Union bosses are having a get-together with the president today to discuss his broken promise not to tax those families who make less than $250,000. They will meet behind closed doors, violating the promise to C-SPAN that we’d watch them all sit around a big table to work out the details. But for tough guys, these Big Labor fellas seem awfully wimpy, as this report explains:
Andy Stern, president of the Service Employees International Union (SEIU), told The Hill on Friday that the final bill would likely include some form of the excise tax.“When you have a president who says he wants to incorporate it and a Senate that says it wants to incorporate it and some in the House who say they want to incorporate it, it’s hard to look that in the face and say we can just win this outright,” Stern said.
I wonder how their members feel about that. Millions and millions of dollars were taken from union members’ pockets to be spent in direct contributions and soft-money expenditures to elect Democrats to Congress and Obama to the White House. And what they get for that is nothing — worse than nothing. Union members already have health care. What they’re now going to get are tax increases. Or perhaps they’ll instead see those generous health-care benefits slashed to avoid the excise tax (so much for “guaranteeing” to keep the health plan you have). Meanwhile, unemployment is in double digits and employers aren’t anxious to hire anyone — union or nonunion. What exactly have union members gotten from Washington and from their own leaders?
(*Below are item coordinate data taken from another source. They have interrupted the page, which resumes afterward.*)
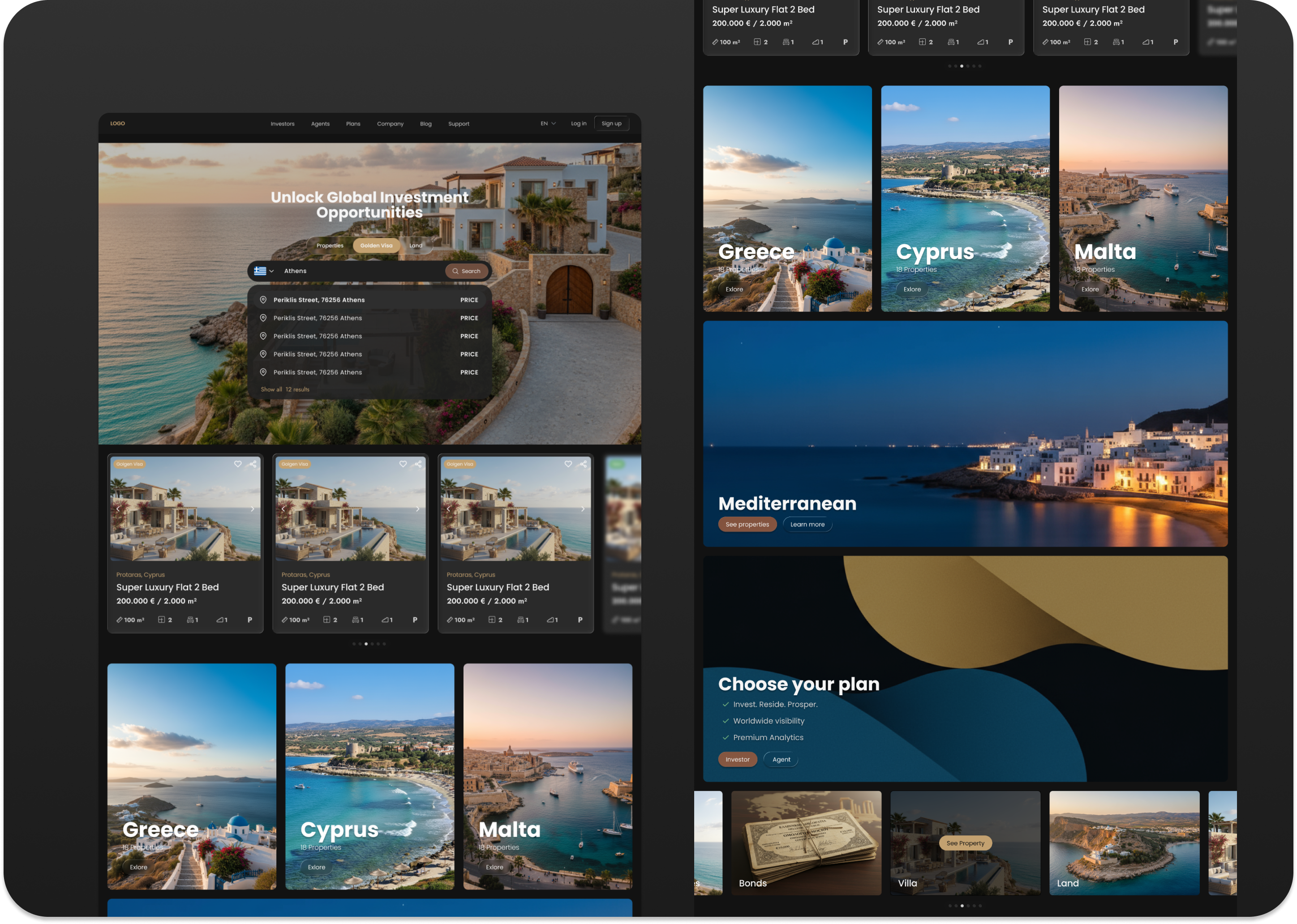
Task: Navigate to the Blog section
Action: tap(426, 124)
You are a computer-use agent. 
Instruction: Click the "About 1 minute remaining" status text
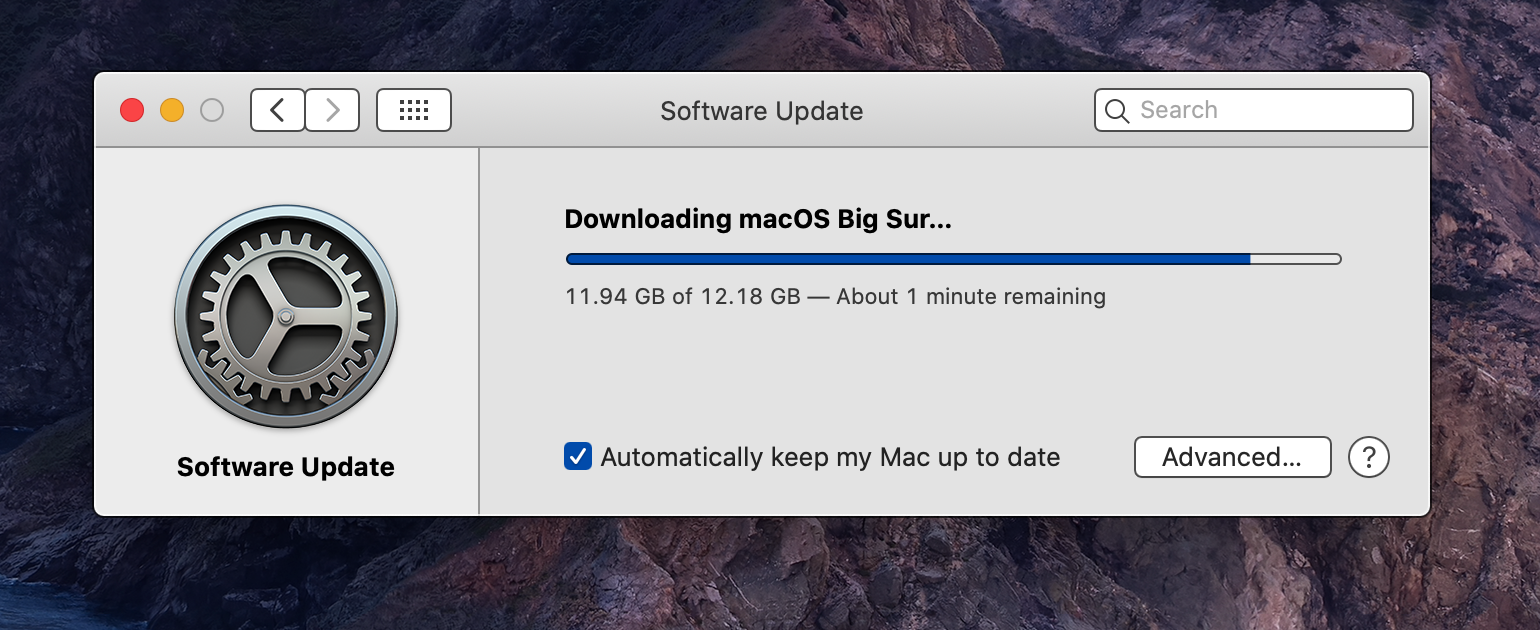[x=970, y=297]
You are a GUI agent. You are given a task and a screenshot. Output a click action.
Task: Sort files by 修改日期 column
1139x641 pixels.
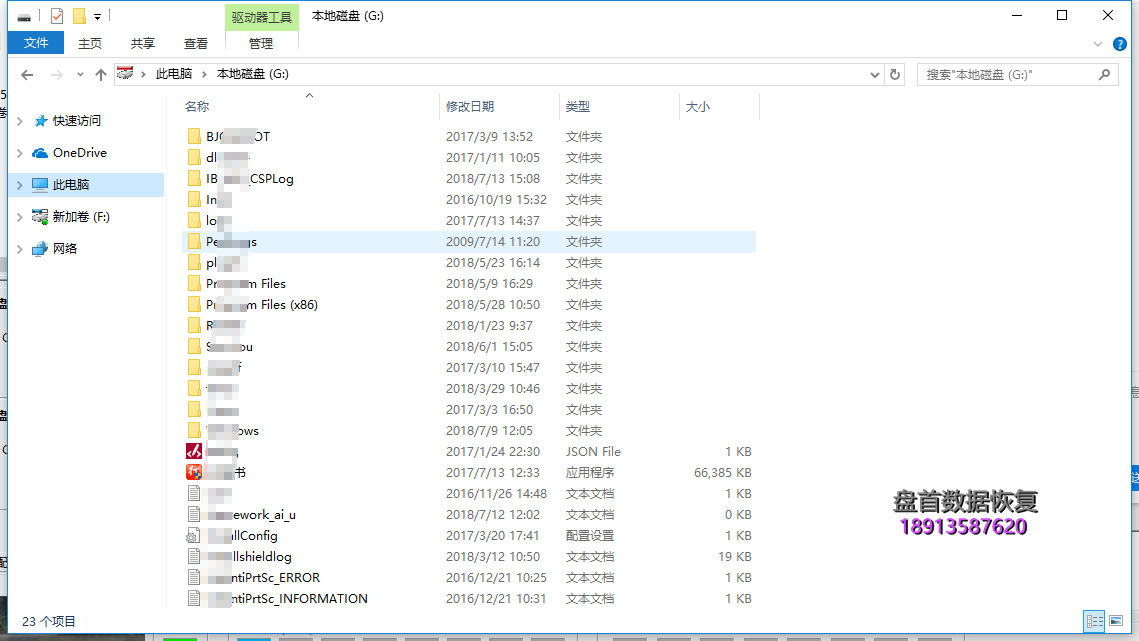pos(470,106)
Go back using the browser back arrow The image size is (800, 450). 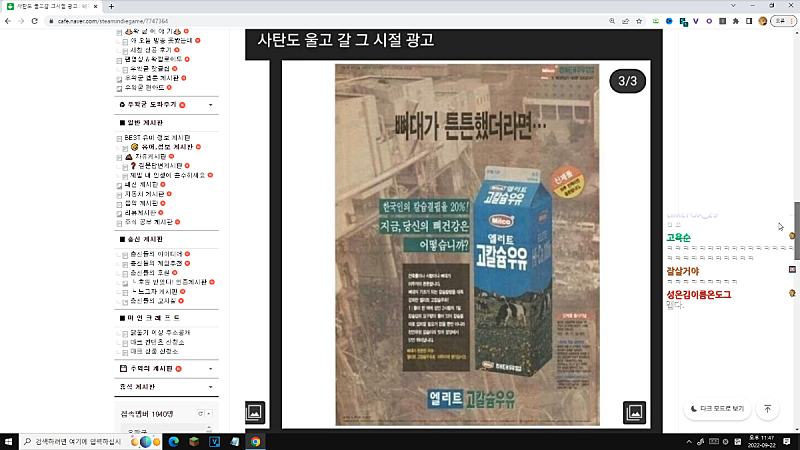[9, 20]
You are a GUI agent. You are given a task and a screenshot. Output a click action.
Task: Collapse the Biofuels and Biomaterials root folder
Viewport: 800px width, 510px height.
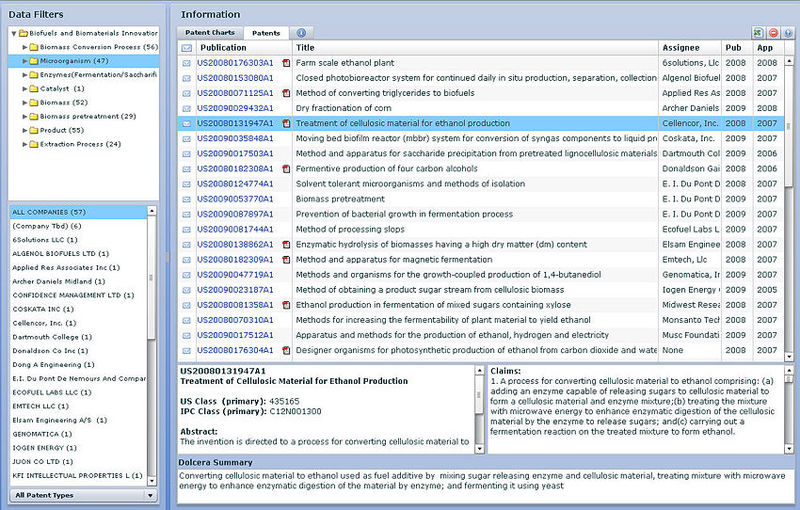coord(14,33)
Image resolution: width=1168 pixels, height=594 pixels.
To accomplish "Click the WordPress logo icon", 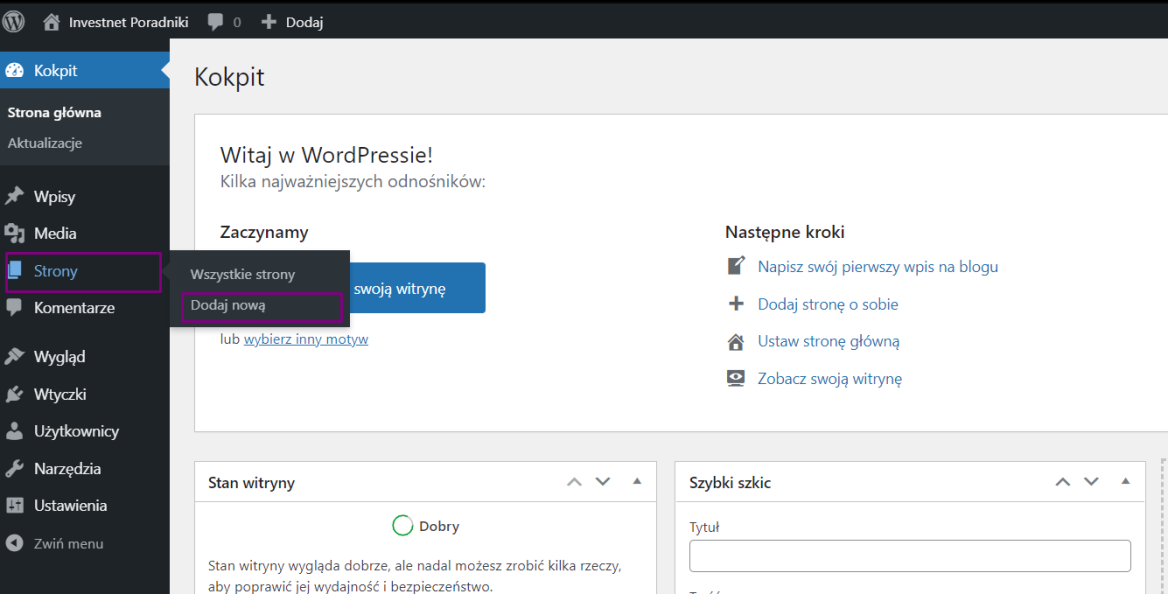I will click(14, 21).
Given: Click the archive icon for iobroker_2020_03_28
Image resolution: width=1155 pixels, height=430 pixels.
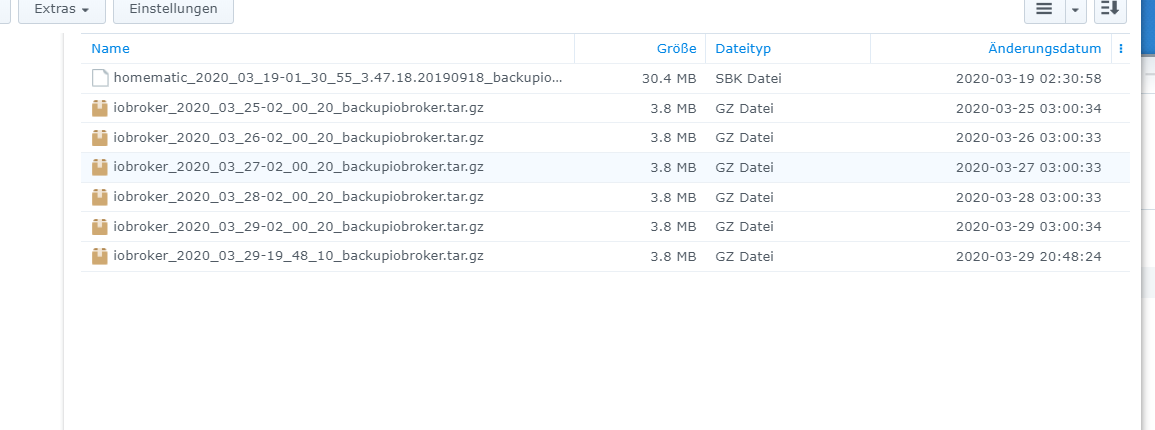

And if union leaders succeed in trimming the tax, if not eliminating it, what then? Well, other Americans are going to get smacked because the money has to come from somewhere:
The Senate bill would raise about $150 billion from 2013 to 2019 by taxing employer-provided health plans costing more than $8,500 for individuals and $23,000 for families. Labor officials, citing an analysis by the Joint Committee on Taxation, claim this would hit nearly 31 million households by 2019. But limiting the excise tax would require Senate and House negotiators to find alternative sources of revenue to fund healthcare reform.
Who’s the likely victim? Well, it seems that “labor leaders may push for a bigger increase in the Medicare Hospital Insurance tax.” Because we haven’t stuck it to health-care providers or endangered the fiscal viability of Medicare enough, I suppose.
Well, Democrats are bound and determined to push something through. Now the only question, it seems, is determining which groups will hate the bill more: union members, seniors, young people (forced to buy insurance), the Left, the Right, good-government types, independents, or tax-hike opponents. So many groups, so many grievances.